◆ Exercise description ◆
Nothing in the records below may change; print them all exactly.

[Dataset entries]
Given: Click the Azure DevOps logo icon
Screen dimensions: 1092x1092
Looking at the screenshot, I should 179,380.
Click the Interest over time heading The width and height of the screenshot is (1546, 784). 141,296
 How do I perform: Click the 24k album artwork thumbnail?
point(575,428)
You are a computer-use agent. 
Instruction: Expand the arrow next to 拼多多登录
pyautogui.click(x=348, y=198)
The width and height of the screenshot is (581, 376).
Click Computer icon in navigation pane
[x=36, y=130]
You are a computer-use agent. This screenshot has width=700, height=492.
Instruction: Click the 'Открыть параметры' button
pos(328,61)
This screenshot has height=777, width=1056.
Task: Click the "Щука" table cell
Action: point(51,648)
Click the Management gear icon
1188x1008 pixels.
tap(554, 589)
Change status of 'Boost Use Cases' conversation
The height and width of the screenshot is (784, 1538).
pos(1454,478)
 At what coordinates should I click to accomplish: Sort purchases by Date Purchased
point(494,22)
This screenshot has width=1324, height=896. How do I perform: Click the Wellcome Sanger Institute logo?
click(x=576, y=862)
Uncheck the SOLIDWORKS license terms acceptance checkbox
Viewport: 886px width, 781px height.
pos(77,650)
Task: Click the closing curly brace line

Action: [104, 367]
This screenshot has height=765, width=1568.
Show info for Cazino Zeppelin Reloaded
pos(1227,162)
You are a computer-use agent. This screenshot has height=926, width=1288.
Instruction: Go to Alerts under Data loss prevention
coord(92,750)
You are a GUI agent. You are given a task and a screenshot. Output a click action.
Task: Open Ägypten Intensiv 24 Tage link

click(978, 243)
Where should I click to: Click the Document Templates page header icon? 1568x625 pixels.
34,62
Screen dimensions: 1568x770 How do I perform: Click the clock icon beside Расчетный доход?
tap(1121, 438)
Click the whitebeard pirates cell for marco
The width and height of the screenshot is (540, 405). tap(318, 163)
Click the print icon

◆ Result of this exercise ◆
Given: Click the Azure DevOps logo icon
Screen dimensions: 1092x1092
Looking at the screenshot, I should 179,380.
Click the Interest over time heading The width and height of the screenshot is (1546, 784). 141,296
 How do I perform: Click the 24k album artwork thumbnail?
point(575,428)
You are a computer-use agent. 
Instruction: Expand the arrow next to 拼多多登录
pyautogui.click(x=348, y=198)
The width and height of the screenshot is (581, 376).
Click Computer icon in navigation pane
[x=36, y=130]
You are a computer-use agent. This screenshot has width=700, height=492.
Instruction: Click the 'Открыть параметры' button
pos(328,61)
This screenshot has height=777, width=1056.
Task: Click the "Щука" table cell
Action: point(51,648)
Click the Management gear icon
1188x1008 pixels.
tap(554, 589)
Change status of 'Boost Use Cases' conversation
The height and width of the screenshot is (784, 1538).
pos(1454,478)
 At what coordinates should I click to accomplish: Sort purchases by Date Purchased
point(494,22)
This screenshot has width=1324, height=896. How do I perform: Click the Wellcome Sanger Institute logo?
click(x=576, y=862)
Uncheck the SOLIDWORKS license terms acceptance checkbox
Viewport: 886px width, 781px height.
pos(77,650)
Task: Click the closing curly brace line

Action: [104, 367]
This screenshot has height=765, width=1568.
Show info for Cazino Zeppelin Reloaded
pos(1227,162)
You are a computer-use agent. This screenshot has height=926, width=1288.
Instruction: Go to Alerts under Data loss prevention
coord(92,750)
You are a GUI agent. You are given a task and a screenshot. Output a click action.
Task: Open Ägypten Intensiv 24 Tage link

click(978, 243)
Where should I click to: Click the Document Templates page header icon? 1568x625 pixels.
34,62
Screen dimensions: 1568x770 How do I perform: Click the clock icon beside Расчетный доход?
tap(1121, 438)
Click the whitebeard pirates cell for marco
The width and height of the screenshot is (540, 405). tap(318, 163)
Click the print icon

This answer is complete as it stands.